**Given instruction**
Output everything in the financial planning advice text from "Where a Member" down to "relation to remuneration?", copied word for word.

Where a Member who is providing Financial Planning Advice uses estimates, forecasts or projections in the Financial Planning Advice, the Member shall ensure that those estimates, forecasts or projections are presented and communicated in a manner that avoids the implication of greater certainty than in fact exists.
A Member shall not provide Financial Planning Advice if the Member finds that information on which the Financial Planning Advice is to be based contains false or misleading information or omits material information. If this is the case then the Member should take reasonable steps to notify the client and to revise the advice (this provision is not mandatory).
Q: What does APES 230 say in relation to remuneration?
A: A Member must either:
- charge a professional fee on a Fee for Service basis. In determining the fee the Member can take into consideration the value of the Client’s assets or funds under management;
- or where the Member charges a professional fee solely determined or based on a percentage of the value of the Client’s assets or funds under management, the Member must obtain, prior to the commencement of the Financial Planning Service, written Informed Consent from the Client to charge and collect the professional fee on a percentage basis. The Member must also disclose on an annual basis to the Client the amount collected for the Financial Planning Service and provide an explanation for any significant variation from previously advised fees; and obtain thereafter on at least a biennial basis written consent from the Client to continue to charge and collect the professional fee on a percentage basis.

**Provided data**
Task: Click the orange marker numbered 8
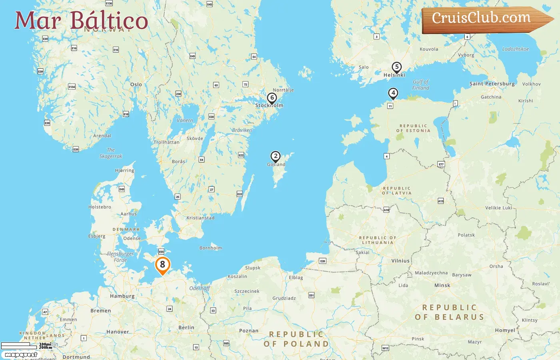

**Correct response**
Where a Member who is providing Financial Planning Advice uses estimates, forecasts or projections in the Financial Planning Advice, the Member shall ensure that those estimates, forecasts or projections are presented and communicated in a manner that avoids the implication of greater certainty than in fact exists.
A Member shall not provide Financial Planning Advice if the Member finds that information on which the Financial Planning Advice is to be based contains false or misleading information or omits material information. If this is the case then the Member should take reasonable steps to notify the client and to revise the advice (this provision is not mandatory).
Q: What does APES 230 say in relation to remuneration?